- Data for the task -
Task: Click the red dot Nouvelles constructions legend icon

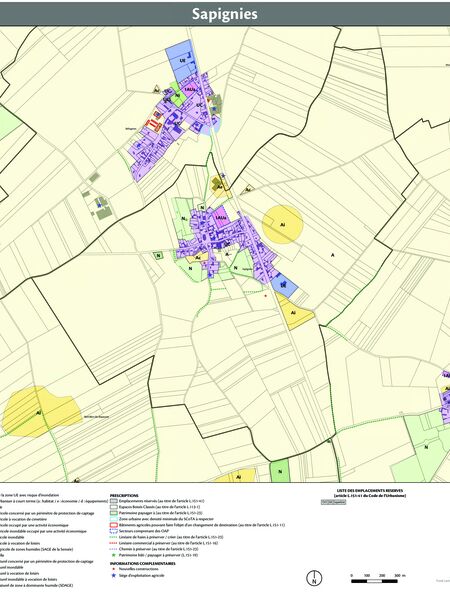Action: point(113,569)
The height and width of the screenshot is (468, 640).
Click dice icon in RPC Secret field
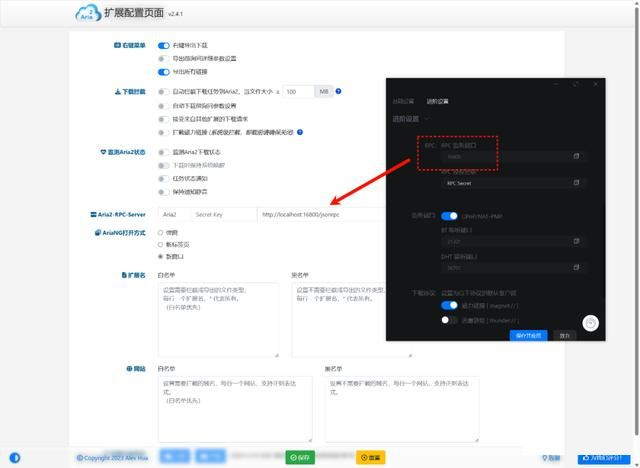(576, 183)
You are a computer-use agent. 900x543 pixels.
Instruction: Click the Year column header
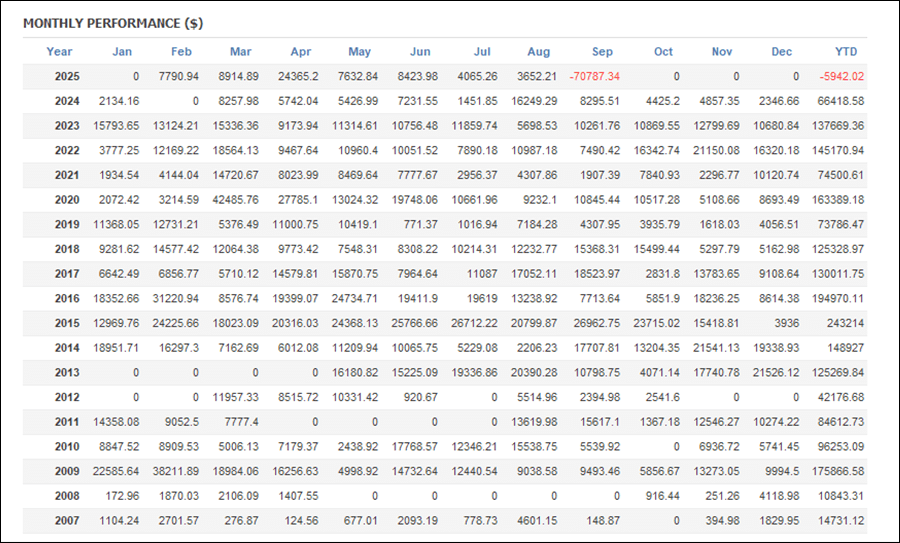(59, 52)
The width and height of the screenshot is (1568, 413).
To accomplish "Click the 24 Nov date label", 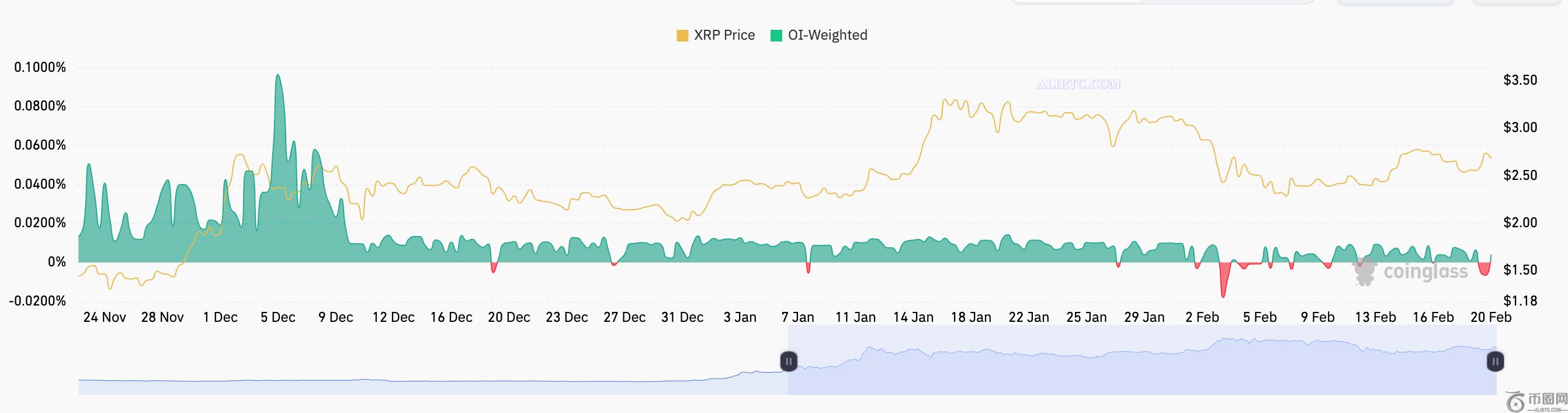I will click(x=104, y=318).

...

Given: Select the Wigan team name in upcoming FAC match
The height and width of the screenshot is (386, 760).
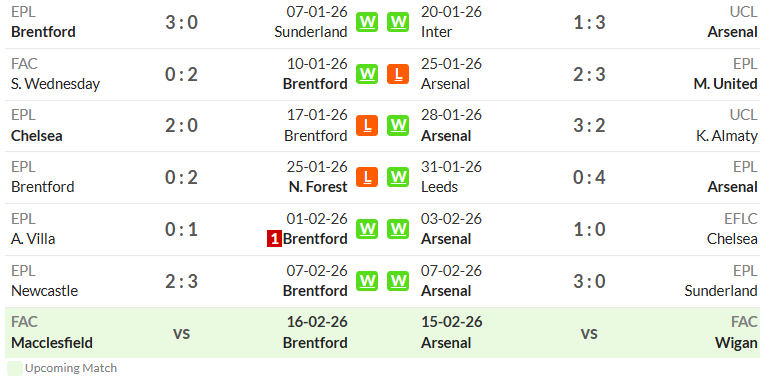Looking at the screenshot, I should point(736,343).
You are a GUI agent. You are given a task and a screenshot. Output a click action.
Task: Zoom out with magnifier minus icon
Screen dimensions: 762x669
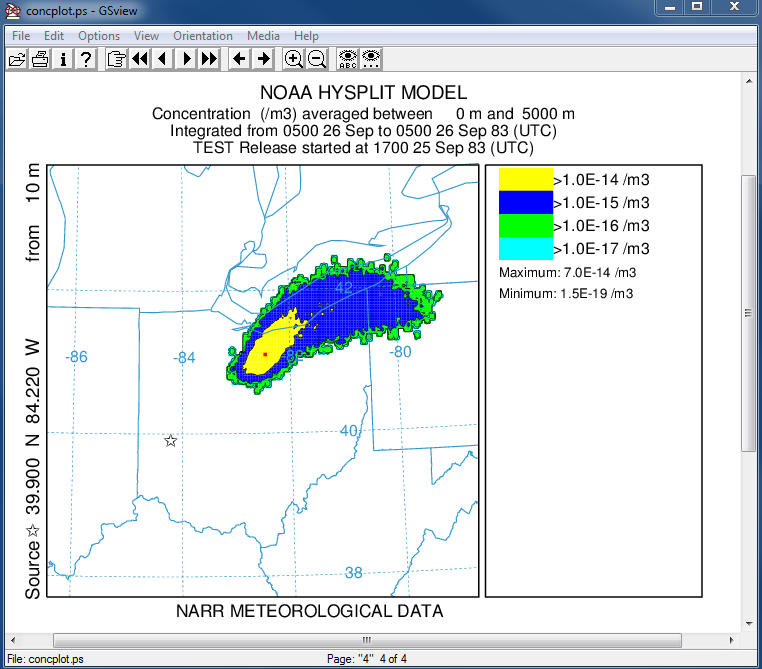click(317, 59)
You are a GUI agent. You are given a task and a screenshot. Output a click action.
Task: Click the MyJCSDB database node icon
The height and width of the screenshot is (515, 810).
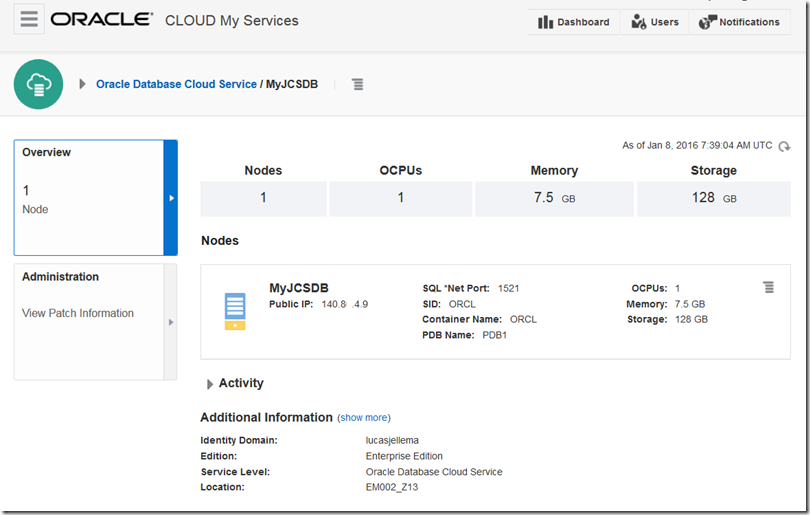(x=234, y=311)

- Directions for this task -
Copy verbatim the lines of the material above, starting at the line containing "Given: Select the" and ending at the line containing "Looking at the", and leave out the pictures.

- Completed task -
Given: Select the Wigan team name in upcoming FAC match
The height and width of the screenshot is (386, 760).
Looking at the screenshot, I should point(736,343).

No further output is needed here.